Let us revisit Choco-bloc our chocolate producing company.
The basic tools to capture data at Chocobloc are:
- Bill of material
- Materials requisition form
- Job cost sheet
The bills of material lists the items quantity wise required to produce the finished product.
Time cards help capture the following information:
Time and raw materials they will use on a job.
Time as a cost factor in production, i.e., total time taken to complete the job
The material requisition list helps capture all materials actually used to complete the job. This will include damaged chocolates as well that will be a cost in that job.
The job cost sheet is the paper trail that follows the flow of jobs through the factory. Here actual production costs are noted.
Challenges include letting workers know they are not being monitored through timecards and job cost sheets, preparing reports with adequate level of cost reporting and auditing the processes from time to time.
What cost is fixed and what cost is variable?
All costs can be broadly divided into fixed or variable costs. Some variable costs have a fixed element.
Costs that remain unchanged with increasing or decreasing volume of costs are called fixed costs. Rent, salaries, depreciation are examples of fixed cost.
Costs that vary with any increase in sales volume is called a variable cost. Direct materials, direct labour, packaging costs are examples of variable costs.
Costs that increase with slabs are called semi-fixed or semi-variable costs. For example if costs of transportation stay fixed for a certain volume, but vary after a slab they are called semi-fixed costs.

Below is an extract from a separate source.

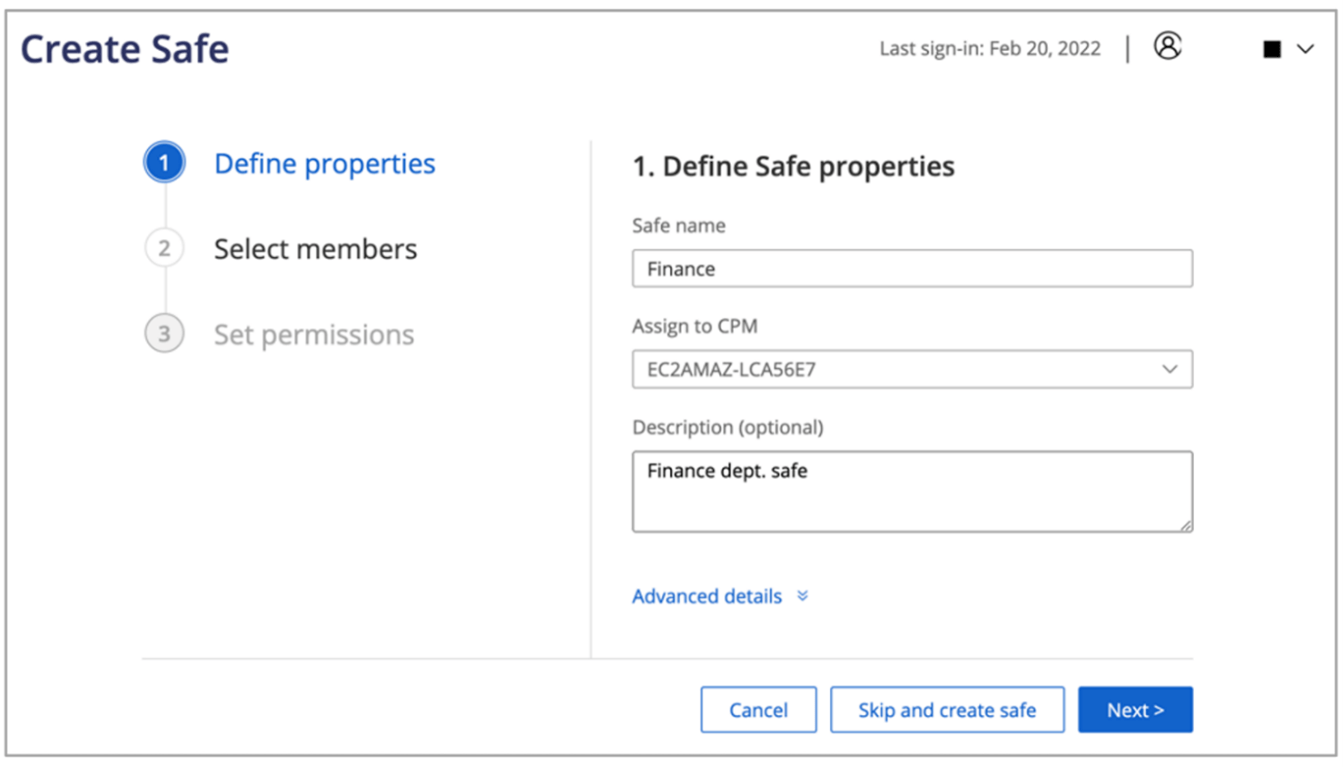Click the Safe name input field
This screenshot has height=767, width=1343.
click(x=911, y=269)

These costs increase with sales at a slower pace.
Financial cost reports are useful if they are given on time. A month or two late may be of little use to a manager. Budget variances, cost control measures can be analysed and implemented with timely reports that measure costs correctly. In order to do this costs are captured as close to real time as possible. Real time accounting systems capture live all the time and cost factors.
Alternatively standard costing methods are used. In place of actual costs, standard costs incurred over a period of time are used to develop these reports. These costs can be assessed on a yearly basis. This helps preparing budgets on a timely basis.

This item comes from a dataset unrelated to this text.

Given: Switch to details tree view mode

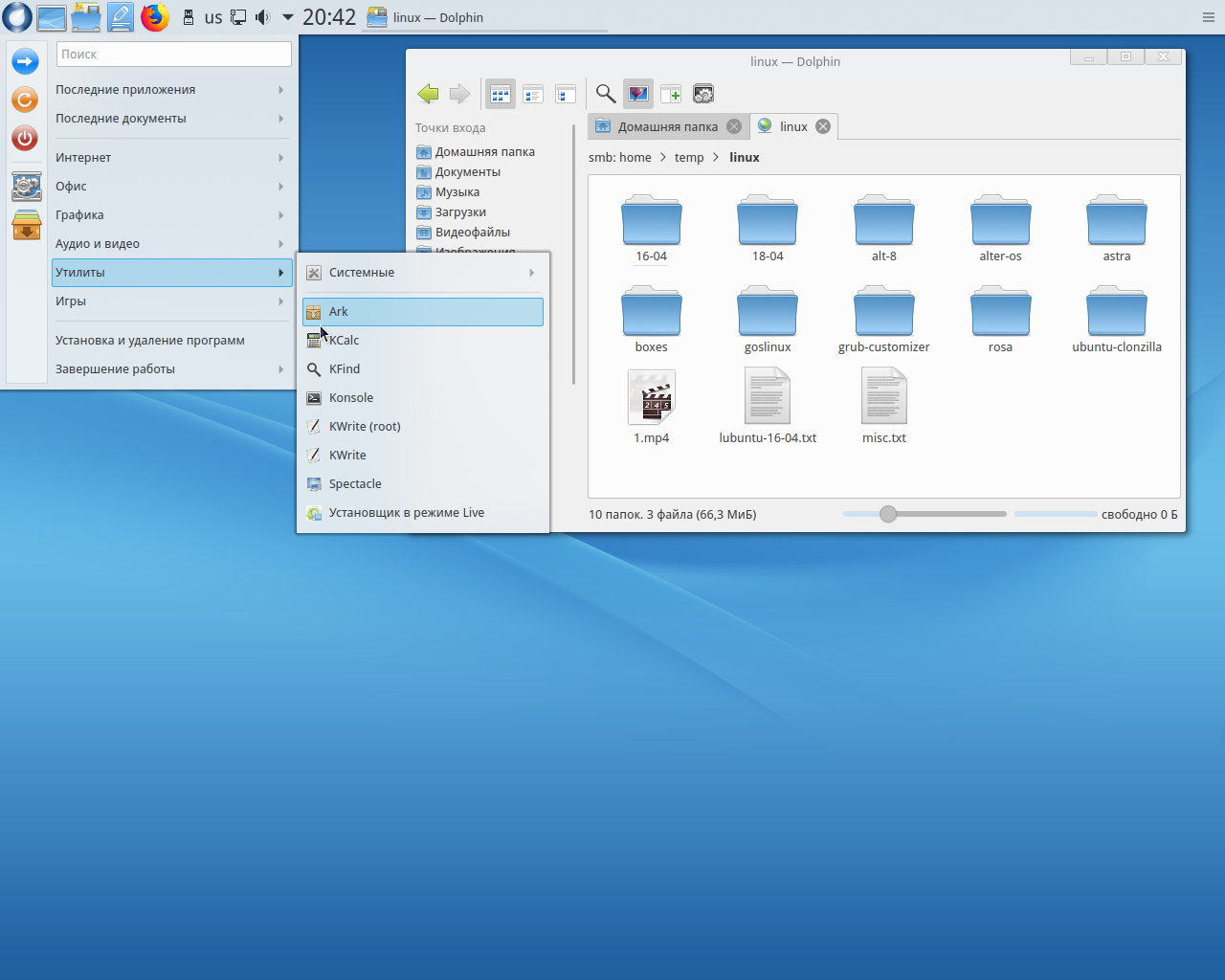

Based on these reports a monthly variance analysis can be undertaken. Here it is analysed how much and why actual costs have varied from budgeted costs. It is a kind of course correction, wherein over time cost control is achieved, thus increasing profits per unit.
Variances are of two kinds’ price and usage. In price variance it is seen why the projected costs of materials vary from actuals-the how and why. In usage variances differences’ between projected quantity of material required and actuals are assessed.